◆ **TEXT EXCERPT**
# Old 8n won't start



## lwooten1201 (4 mo ago)

Looking for some help with an old 8n tractor that was my great grandpa's.....started working on it and couldn't get it to run so dropped it off with a guy to fix it and he can't figure out what is wrong with it. Originally had not point connection, he fixed that. Didn't have enough compression, had a lot of carbon build up so he cleaned that out.....compression is restored. Cleaned the fuel tank out, replaced the coil selunoid and the spark plugs. Can't figure out what is wrong with it, guy says he still cant get it to crank.....any ideas? Thanks


----------



## Ford5610II (Jun 11, 2020)

First, welcome.
Now to your questions:
1. Do you have spark? Take a plug wire off pull a spark plug and crank it while holding the plug and wire with a pair of insulated pliers against the block. One end of the spark plug is hooked to the plug wire, the other end is against the block, and you should see a blue spark in the plug gap.
2. Do you have fuel getting to and through the carb?
3. Is it timed correctly? 
4. Caution: This tractor was originally 6-volt, and positive ground. Don't hook up a 12V battery.
5. Strongly suggest getting an operators manual, and a parts manual for your tractor.
6. There is a lot of information on these tractors, both in this and other forums, articles, and on videos/you tube, etc. do a search for the type of tractor and whatever you're interested in. For example, there are great videos on rebuilding the carb, or the hydraulic pump.

Best of luck, we are interested in seeing pictures of your project.


----------



## thedukes (Jan 9, 2022)

The beauty is there is no computer.

Follow the above steps.^^^^^^^^ Ford xxx posted
1 spark
2 fuel...there is a drain bolt on bottom of carb.
3 6v pos ground.........they will run the other way but that confuses generator if its still good.

figure out 1-3 and report


----------



## lwooten1201 (4 mo ago)

◆ **AIM 1**
Reproduce the stretch of the 8n tractor thread from "Now to your" through "for your tractor.".
◆ **AIM 2**
According to the 8n tractor thread, what voltage and ground polarity did the tractor originally have?
The records have no connection to the tractor thread.

◆ **MATERIAL SUPPLIED**
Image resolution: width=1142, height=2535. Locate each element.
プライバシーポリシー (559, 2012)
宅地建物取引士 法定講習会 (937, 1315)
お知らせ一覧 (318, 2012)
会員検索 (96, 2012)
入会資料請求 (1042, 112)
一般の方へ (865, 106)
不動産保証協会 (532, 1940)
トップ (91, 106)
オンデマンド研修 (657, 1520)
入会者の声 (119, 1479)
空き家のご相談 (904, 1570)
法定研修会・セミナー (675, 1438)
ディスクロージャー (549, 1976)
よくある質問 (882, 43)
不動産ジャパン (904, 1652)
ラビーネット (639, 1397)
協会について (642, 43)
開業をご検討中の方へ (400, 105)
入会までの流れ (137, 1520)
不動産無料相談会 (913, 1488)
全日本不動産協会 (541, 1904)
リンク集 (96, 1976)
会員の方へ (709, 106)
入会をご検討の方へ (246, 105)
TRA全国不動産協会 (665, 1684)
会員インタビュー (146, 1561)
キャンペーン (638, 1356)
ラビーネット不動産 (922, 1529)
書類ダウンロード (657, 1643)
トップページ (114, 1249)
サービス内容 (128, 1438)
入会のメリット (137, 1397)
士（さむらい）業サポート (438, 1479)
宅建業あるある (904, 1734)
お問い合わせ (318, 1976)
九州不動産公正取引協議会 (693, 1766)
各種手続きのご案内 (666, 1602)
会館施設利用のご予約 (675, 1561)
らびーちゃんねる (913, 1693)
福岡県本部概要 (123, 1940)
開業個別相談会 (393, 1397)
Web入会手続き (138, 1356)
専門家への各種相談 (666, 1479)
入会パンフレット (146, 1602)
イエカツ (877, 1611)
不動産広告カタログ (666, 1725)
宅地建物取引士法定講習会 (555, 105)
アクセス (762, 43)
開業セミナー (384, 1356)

--

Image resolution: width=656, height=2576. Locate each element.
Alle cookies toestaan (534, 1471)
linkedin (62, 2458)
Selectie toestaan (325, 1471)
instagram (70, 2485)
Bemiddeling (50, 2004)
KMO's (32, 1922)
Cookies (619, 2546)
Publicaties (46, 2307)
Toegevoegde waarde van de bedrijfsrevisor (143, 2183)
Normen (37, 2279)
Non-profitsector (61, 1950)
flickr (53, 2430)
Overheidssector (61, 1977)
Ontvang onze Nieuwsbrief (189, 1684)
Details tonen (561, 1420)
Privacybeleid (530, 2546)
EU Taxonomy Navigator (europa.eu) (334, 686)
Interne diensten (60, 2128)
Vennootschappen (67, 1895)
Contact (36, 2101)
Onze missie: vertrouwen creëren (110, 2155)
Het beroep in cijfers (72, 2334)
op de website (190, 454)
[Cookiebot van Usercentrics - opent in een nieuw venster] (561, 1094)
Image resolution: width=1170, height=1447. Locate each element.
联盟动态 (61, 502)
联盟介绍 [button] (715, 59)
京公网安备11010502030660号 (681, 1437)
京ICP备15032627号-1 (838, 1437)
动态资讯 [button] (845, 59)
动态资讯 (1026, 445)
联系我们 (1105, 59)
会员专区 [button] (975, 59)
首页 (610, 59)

* * *

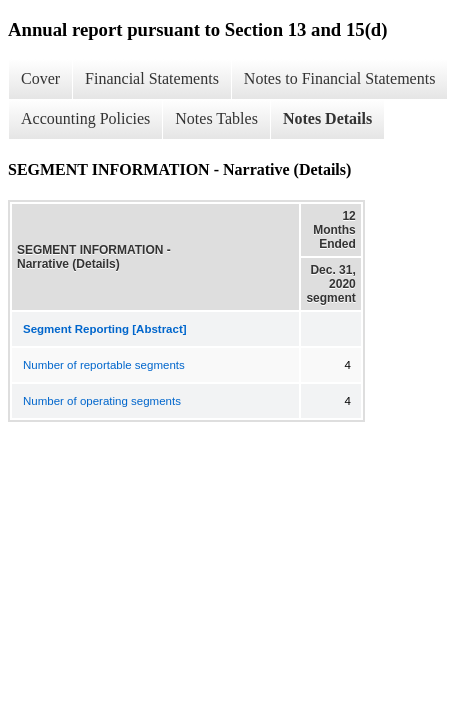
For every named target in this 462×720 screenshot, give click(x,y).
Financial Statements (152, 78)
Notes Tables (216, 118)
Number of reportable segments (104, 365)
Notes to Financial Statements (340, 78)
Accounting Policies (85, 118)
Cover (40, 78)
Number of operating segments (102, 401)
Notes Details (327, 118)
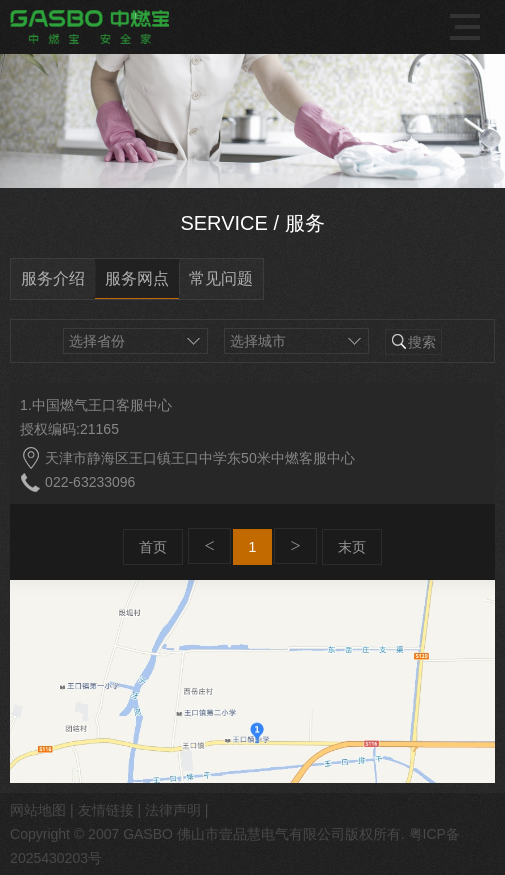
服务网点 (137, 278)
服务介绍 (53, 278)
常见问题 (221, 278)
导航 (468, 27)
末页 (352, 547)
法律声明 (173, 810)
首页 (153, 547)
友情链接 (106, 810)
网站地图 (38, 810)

◆ **WRITTEN REPLY 1**
Now to your questions:
1. Do you have spark? Take a plug wire off pull a spark plug and crank it while holding the plug and wire with a pair of insulated pliers against the block. One end of the spark plug is hooked to the plug wire, the other end is against the block, and you should see a blue spark in the plug gap.
2. Do you have fuel getting to and through the carb?
3. Is it timed correctly? 
4. Caution: This tractor was originally 6-volt, and positive ground. Don't hook up a 12V battery.
5. Strongly suggest getting an operators manual, and a parts manual for your tractor.

◆ **WRITTEN REPLY 2**
6-volt, positive ground.